He marched past Izzy, and down the hall. Izzy slipped on her trainers and followed, running after him down the stairs and outside, trying to catch up. He headed for the fallow field across the way. By the time she reached it, Izzy was panting. Amras turned, with an air of impatience.

He planted his hat firmly on his head, and grabbed her hands. Izzy baulked, but managed to not pull back entirely. Before she could open her mouth to query his need to hold onto to her, he spoke.

“Close your eyes.”

Izzy looked at him dubiously.

“No harm will come of you. You need to trust me,” Amras said.

Against her instincts, Izzy obeyed, and screwed her eyes shut.

“Now imagine you are standing on ice,” Amras said. “Then imagine you are skating across the ice.”

She moved her legs stiffly. Stubbly grass rustled beneath her feet, and she took a few sliding steps. He tugged on her arms, and she stopped.

“Now look.”

She looked around. They’d moved across half the field in the few seconds her eyes had been closed.

“How on earth did we do that?” she cried out, turning to Amras, and daring a smile.

“Want to do it again?”

Izzy frowned, then whispered, “But how did we do that? Was that magic?”

Amras’s laugh was deep and melodic.

“What’s so funny?”

“No magic, Izzy. Merely concentration, and knowing what to do.”

He still held onto her.

“So anyone can do this?” Izzy asked, fighting the temptation to pull her hands away.

“Anyone. But unless a person is taught, they will never be able to accomplish such things.”

“Oh,” she said, fair enough. It all sounded like baloney, but she’d travelled right across the field. That was a fact. And her son was half-elf. Anything could be possible. “Can I try again?”

Amras smiled. “Just close your eyes. Later, you can try it with your eyes open. Sometimes, a human can’t do fast-walk with their eyes open – their mind won’t allow it. It looks wrong to them.”

She closed her eyes and seconds later, opened them to find we were on the other side of the field once more. “What if someone drives past?”

“People only see what they think can be. Just as we elves live unnoticed, so too shall you fast-walk without comment.”

Izzy frowned again.

“They simply will not notice you.”

Izzy shrugged. “Oh,” she said. “That explains everything. Excuse me, while I try to control my sarcasm, but…”

“Again?” He cut her off, and pulled at her gently. She snapped her eyes closed and fought against a mild sensation of vertigo.

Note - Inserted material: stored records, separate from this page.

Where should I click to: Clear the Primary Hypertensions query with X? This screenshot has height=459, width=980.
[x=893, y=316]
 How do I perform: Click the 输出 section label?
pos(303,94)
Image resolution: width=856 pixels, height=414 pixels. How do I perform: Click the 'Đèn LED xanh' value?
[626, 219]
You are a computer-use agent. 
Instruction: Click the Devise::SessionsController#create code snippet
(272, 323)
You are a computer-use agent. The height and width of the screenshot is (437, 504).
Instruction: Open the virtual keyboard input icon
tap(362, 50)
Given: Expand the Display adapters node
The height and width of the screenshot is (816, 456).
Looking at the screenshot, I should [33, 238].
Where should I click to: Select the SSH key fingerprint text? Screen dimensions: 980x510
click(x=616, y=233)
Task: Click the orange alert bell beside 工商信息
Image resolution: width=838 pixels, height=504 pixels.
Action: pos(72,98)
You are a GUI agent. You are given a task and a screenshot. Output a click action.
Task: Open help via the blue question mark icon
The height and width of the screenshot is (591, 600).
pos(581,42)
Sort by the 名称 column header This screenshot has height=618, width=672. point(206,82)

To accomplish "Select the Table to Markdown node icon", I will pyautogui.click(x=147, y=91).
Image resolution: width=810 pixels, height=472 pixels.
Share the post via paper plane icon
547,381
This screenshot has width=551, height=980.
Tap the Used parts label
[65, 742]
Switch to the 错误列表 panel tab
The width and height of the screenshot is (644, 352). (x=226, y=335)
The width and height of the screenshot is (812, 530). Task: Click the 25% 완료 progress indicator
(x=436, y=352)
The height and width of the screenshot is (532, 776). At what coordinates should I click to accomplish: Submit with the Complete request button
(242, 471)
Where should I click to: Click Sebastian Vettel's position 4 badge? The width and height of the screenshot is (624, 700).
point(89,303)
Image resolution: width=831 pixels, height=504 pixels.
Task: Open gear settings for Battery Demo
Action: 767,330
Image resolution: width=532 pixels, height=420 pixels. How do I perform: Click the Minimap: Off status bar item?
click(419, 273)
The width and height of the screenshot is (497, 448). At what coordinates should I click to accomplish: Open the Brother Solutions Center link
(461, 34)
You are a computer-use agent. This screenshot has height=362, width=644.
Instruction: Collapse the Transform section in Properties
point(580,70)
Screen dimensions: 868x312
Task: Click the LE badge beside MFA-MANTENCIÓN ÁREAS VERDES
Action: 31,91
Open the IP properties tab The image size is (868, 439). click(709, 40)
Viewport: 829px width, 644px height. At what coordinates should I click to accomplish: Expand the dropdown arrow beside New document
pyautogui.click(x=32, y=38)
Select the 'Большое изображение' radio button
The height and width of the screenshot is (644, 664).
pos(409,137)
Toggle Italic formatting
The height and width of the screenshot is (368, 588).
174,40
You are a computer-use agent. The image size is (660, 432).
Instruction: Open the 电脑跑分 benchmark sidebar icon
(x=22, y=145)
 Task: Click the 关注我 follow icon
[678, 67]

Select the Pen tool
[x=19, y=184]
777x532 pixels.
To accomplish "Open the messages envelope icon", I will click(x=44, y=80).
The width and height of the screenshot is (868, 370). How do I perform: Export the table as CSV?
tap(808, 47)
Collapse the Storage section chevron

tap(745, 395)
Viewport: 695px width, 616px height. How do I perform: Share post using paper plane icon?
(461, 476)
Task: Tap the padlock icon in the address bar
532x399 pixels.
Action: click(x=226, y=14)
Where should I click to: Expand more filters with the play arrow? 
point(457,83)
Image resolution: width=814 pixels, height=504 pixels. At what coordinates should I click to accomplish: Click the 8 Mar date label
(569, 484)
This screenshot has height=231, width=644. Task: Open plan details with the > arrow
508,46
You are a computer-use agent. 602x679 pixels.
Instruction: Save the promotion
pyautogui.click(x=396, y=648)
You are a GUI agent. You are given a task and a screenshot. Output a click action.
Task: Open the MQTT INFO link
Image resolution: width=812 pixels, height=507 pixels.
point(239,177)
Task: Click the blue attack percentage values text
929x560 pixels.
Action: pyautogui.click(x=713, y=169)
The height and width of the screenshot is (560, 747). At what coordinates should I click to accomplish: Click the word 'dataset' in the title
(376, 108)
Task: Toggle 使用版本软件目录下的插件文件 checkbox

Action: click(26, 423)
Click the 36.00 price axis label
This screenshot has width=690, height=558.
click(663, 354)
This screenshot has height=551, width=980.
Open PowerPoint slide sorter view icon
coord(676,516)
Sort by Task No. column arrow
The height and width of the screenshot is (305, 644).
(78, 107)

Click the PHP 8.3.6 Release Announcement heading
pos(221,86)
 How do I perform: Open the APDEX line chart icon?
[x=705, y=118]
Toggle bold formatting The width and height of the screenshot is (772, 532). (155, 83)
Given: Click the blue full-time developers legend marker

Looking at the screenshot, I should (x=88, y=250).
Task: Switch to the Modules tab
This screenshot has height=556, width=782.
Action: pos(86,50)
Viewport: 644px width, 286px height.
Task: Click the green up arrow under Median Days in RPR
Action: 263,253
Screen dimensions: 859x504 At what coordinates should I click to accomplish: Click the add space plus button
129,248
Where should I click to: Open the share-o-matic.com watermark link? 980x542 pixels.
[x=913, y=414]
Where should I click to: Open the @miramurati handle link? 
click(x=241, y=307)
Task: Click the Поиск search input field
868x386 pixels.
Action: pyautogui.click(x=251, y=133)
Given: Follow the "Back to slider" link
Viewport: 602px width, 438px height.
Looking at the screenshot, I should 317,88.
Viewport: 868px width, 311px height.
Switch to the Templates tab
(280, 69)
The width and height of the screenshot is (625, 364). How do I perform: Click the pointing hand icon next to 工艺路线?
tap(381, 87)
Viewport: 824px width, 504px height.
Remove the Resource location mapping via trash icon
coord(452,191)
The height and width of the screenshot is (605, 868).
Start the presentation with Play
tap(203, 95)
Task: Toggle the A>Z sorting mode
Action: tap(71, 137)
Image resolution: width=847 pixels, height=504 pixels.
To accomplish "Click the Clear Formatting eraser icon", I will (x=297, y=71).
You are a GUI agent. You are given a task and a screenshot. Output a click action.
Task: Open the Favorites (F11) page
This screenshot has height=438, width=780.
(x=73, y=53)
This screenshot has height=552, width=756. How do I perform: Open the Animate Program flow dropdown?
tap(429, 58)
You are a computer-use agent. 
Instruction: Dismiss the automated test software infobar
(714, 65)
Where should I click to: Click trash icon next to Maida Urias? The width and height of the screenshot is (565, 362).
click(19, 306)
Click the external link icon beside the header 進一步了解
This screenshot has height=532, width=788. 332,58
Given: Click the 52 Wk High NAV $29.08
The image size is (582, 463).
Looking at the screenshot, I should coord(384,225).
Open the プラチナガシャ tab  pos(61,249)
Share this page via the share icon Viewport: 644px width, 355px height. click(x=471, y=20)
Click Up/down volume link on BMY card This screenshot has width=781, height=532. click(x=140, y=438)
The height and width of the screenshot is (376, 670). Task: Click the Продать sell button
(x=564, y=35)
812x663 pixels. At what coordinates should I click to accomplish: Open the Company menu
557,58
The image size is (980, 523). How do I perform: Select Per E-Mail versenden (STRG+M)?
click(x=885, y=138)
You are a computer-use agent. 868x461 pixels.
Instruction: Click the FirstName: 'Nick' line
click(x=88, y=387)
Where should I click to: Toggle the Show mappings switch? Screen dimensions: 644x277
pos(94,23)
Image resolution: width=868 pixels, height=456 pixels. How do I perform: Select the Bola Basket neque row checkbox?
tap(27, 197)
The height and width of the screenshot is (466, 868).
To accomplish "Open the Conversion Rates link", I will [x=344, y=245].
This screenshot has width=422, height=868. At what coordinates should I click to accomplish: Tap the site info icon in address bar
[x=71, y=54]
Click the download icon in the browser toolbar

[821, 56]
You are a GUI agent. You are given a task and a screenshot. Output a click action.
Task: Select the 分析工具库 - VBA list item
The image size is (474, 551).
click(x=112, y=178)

They traversed the field three more times, before Amras invited her to open her eyes. “Open them just as we start moving. It’s important that your brain realise this is possible. I understand a blurring of your vision might help.”

As instructed, the second they began to move, she lifted her eyelids and peered between her eyelashes. The trees and bushes that grew at the edge of the field flashed past. She no longer felt the stubbly growth under her feet. Instead, the ground acted like a sheet of wet glass, and she slipped across, held up by the tall elf at her side. Suddenly, panic flared. She dug her heels into the dirt, tripped a little, but kept going, Amras pulling firmly. Her heart pounded, and her head filled with static, she could not be moving so fast. She wanted to open her eyes, to see what was really happening. A vision came to Izzy, of a motorcycle-style crash, of her skittering across the field on her back. With this thought, she kept her eyes half-lidded, and forced a self-imposed fuzzing of the surroundings as they flew unnaturally past.

The motion ended. Amras stood aside, watching.

“This time,” he said, “keep your eyes open right from the start. But remain unfocused.”

Izzy slid forward, still holding onto Amras. There was no build-up of speed. They were standing still, and then flashing across the grass. Izzy allowed her eyes to focus, and the feeling of unreality left as the world sharpened. Amras was directly in front of her, fast-walking backwards. And the speed was exhilarating. She drew a sharp breath.

They sped in a long sweep across the field. Skating, he released one hand, and turned with the precision and style of a professional ice-skater, so he faced forward. He directed her along the edge of the field, near the hedgerow.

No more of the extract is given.